COLONIZAÇÃO INGLESA OU
AS ORIGENS DOS ESTADOS UNIDOS
Portugal
e Espanha foram os primeiros, mas não foram os únicos a colonizar a América. Em
diferentes momentos, França, Holanda e Inglaterra também investiram na
exploração do novo continente, contestando a divisão do território entre
espanhóis e portugueses imposta pelo Tratado de Tordesilhas.
O primeiro dia de Ação de Graças [First
Thanksgiving], de Jean Louis Gerome Ferris (1863-1930). |
O
primeiro país a fazer isso foi a França, que no sul do continente encontrou
terreno propício para promover o contrabando de pau-brasil. No norte, os
franceses conquistaram a região que corresponde hoje ao Canadá, onde fundaram
Quebec, em 1607. Em seguida, dominaram a região chamada por eles de Louisiana,
em homenagem ao rei francês Luís XIV, hoje um estado no sul dos Estados Unidos.
Os
holandeses deixaram claro que seu principal interesse em terras americanas eram
os negócios relacionados à produção de açúcar. No século XVII, depois de
expulsos de Pernambuco, instalaram-se nas Antilhas e no atual Suriname. Os
ingleses, por sua vez, colonizaram algumas ilhas do Caribe, como Barbados e
Jamaica, tomadas aos espanhóis no século XVII. Seu maior empreendimento,
contudo, seria a conquista, a ocupação e a colonização de territórios na costa
atlântica da América do Norte, a partir de 1607. Nessa extensa faixa litorânea,
eles fundaram treze colônias, onde, como veremos, acabou se desenvolvendo uma
sociedade singular.
2. Povoar
é preciso
Ao
contrário do que ocorreu na parte da América colonizada por espanhóis e
portugueses, a colonização inglesa no norte do continente não foi feita pelo
Estado, mas por empresas privadas. O processo de ocupação também foi bem
diferente: as colônias inglesas na América do Norte receberam, desde o começo
do século XVII, enorme fluxo de ingleses em busca de oportunidades nas novas
terras.
Outra
razão importante que explica a transferência em massa de ingleses para o novo
continente foram as guerras e perseguições religiosas dos séculos XVI e XVII.
Na Inglaterra, os principais grupos perseguidos eram os puritanos, que em
grande número acabaram se refugiando na América.
As
razões para que tantos ingleses deixassem suas terras e decidissem viver no
novo continente não foram poucas. Vejamos algumas.
A
partir do século XV, a Inglaterra passou por um processo de mudanças na
organização do trabalho e na estrutura da propriedade rural, com consequências
desastrosas para a população camponesa.
A
valorização da lã como matéria-prima na fabricação de tecidos levou muitos
proprietários a cercar as terras comunais. Essas eram terras de uso comum, e
que eram antes utilizadas pelos camponeses para criar ovelhas.

> O que fazer: Reproduza fielmente o trecho do texto sobre a colonização inglesa que começa em "O primeiro dia" e segue até "dos Estados Unidos.".

[Registros de um conjunto de dados]
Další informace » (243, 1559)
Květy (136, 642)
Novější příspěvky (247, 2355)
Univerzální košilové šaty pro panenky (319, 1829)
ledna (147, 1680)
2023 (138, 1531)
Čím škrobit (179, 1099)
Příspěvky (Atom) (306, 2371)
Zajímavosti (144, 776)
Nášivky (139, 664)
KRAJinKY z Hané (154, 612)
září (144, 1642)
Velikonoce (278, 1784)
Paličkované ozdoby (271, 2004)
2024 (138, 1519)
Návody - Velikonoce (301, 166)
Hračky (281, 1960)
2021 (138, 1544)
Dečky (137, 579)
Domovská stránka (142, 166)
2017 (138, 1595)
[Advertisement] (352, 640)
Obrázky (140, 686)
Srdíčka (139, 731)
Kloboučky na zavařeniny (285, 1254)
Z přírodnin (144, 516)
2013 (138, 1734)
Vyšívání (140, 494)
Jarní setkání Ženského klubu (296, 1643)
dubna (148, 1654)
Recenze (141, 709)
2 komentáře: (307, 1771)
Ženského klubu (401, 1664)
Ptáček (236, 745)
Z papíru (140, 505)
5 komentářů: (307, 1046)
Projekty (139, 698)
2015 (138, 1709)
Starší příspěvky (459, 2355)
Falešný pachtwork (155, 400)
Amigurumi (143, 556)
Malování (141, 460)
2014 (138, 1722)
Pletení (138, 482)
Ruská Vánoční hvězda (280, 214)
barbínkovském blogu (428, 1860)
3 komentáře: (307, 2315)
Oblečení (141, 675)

> Solução completa:
O primeiro dia de Ação de Graças [First
Thanksgiving], de Jean Louis Gerome Ferris (1863-1930). |
O
primeiro país a fazer isso foi a França, que no sul do continente encontrou
terreno propício para promover o contrabando de pau-brasil. No norte, os
franceses conquistaram a região que corresponde hoje ao Canadá, onde fundaram
Quebec, em 1607. Em seguida, dominaram a região chamada por eles de Louisiana,
em homenagem ao rei francês Luís XIV, hoje um estado no sul dos Estados Unidos.